[Task input]
>> Start
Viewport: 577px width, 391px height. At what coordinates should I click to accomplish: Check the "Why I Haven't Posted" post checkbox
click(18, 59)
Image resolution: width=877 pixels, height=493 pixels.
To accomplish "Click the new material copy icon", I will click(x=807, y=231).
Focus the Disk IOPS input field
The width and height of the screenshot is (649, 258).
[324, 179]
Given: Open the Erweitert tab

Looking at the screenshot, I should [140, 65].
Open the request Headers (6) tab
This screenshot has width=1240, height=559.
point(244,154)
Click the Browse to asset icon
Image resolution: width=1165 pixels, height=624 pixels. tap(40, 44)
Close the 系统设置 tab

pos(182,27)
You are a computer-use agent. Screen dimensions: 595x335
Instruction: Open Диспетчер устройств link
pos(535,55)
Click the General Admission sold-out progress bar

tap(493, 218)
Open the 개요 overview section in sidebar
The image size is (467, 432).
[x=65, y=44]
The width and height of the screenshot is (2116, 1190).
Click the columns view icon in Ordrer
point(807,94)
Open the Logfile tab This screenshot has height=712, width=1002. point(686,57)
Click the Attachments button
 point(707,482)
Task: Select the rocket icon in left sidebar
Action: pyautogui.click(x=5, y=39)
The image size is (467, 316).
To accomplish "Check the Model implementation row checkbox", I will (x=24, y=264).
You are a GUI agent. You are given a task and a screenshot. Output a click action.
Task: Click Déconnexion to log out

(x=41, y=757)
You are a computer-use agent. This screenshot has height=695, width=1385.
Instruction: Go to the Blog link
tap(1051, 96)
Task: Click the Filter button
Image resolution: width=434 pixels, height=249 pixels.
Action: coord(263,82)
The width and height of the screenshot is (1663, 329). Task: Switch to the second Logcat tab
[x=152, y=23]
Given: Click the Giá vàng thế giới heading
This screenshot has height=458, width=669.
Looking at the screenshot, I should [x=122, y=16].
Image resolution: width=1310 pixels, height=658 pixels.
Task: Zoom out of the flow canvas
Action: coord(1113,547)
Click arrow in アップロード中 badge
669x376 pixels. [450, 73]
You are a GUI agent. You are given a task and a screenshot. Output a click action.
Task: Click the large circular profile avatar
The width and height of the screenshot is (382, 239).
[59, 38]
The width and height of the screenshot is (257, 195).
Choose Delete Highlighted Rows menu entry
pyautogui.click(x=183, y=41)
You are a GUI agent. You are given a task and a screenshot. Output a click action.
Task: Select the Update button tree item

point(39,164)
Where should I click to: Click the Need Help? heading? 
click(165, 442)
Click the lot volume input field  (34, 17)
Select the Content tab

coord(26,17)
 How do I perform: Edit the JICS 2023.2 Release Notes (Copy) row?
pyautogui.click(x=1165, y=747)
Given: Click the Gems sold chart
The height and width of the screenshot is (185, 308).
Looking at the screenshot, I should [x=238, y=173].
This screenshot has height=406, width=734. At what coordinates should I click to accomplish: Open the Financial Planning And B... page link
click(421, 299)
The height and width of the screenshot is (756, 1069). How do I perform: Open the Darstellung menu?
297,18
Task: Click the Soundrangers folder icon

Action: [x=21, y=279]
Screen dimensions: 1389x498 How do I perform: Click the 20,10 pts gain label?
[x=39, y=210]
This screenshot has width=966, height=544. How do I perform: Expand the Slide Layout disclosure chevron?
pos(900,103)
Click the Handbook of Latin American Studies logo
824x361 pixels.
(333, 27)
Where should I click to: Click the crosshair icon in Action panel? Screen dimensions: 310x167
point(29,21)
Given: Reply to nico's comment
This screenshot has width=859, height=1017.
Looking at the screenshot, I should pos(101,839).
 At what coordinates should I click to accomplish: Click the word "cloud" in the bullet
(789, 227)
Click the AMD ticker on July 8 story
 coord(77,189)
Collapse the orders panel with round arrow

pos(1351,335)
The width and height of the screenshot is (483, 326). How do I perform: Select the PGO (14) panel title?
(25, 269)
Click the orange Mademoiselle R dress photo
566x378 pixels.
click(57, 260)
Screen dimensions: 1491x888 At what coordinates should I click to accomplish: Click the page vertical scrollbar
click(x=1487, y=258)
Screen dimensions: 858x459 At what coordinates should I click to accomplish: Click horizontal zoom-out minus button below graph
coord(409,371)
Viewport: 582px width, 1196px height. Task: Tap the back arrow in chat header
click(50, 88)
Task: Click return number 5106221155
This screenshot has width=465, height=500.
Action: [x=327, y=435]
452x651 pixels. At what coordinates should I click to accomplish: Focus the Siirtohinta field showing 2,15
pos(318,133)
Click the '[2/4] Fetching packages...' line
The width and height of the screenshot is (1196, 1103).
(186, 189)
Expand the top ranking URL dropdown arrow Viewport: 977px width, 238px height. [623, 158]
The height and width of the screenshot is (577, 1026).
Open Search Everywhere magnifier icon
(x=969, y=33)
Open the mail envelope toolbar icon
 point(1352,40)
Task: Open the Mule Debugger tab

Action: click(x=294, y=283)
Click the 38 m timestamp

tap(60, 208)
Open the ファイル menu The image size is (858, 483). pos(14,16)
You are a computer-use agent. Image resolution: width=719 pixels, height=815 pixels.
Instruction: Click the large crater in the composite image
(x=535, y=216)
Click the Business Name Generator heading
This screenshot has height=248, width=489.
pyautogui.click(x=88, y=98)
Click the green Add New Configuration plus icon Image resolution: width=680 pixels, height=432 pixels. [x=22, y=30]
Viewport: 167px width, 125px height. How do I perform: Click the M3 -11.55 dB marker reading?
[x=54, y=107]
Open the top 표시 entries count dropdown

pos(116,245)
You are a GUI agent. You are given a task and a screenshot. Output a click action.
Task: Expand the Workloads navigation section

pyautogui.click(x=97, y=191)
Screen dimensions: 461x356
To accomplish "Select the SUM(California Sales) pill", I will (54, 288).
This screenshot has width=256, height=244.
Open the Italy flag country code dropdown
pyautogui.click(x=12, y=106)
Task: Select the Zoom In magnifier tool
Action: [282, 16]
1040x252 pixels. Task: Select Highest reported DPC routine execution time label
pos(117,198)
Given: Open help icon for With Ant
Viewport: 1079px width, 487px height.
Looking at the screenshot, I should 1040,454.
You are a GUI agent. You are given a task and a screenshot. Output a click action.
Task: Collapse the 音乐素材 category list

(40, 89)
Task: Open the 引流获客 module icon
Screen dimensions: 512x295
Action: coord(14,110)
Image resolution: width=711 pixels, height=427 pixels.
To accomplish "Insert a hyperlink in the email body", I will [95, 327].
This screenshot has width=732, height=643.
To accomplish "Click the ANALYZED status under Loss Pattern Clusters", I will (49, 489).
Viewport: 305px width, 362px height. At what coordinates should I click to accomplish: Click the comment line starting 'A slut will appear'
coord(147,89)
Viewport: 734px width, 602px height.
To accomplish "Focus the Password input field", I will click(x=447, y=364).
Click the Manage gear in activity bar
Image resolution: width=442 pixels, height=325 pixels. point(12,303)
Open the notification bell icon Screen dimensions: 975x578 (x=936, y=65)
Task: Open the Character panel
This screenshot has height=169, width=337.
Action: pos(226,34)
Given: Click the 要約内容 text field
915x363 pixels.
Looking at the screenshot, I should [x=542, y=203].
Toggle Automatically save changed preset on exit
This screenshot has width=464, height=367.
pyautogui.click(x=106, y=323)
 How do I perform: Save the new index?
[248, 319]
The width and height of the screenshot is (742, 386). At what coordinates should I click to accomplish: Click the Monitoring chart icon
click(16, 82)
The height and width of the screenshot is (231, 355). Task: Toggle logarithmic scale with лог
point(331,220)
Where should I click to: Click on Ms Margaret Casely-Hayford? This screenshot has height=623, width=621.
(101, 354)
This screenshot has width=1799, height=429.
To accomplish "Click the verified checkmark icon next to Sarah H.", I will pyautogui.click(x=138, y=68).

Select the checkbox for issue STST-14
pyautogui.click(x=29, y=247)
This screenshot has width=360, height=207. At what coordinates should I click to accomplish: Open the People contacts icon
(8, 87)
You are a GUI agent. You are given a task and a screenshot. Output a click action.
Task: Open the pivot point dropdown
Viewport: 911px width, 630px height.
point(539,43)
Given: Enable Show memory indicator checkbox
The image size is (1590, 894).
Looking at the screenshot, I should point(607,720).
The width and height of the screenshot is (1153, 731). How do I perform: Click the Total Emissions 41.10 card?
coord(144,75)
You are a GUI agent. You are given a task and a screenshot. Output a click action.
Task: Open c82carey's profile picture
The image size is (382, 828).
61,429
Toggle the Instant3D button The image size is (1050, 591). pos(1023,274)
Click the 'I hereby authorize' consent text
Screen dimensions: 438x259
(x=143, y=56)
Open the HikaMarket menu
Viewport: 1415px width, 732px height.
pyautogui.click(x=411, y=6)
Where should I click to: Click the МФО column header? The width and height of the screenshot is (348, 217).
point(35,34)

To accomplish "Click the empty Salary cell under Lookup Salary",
>> End
[Required work] Reproduce verbatim the lines of the listing from the line with "This screenshot has width=966, height=544." up to and including the line with "point(29,21)".

[Reply to the task]
This screenshot has width=966, height=544. How do I perform: Expand the Slide Layout disclosure chevron?
pos(900,103)
Click the Handbook of Latin American Studies logo
824x361 pixels.
(333, 27)
Where should I click to: Click the crosshair icon in Action panel? Screen dimensions: 310x167
point(29,21)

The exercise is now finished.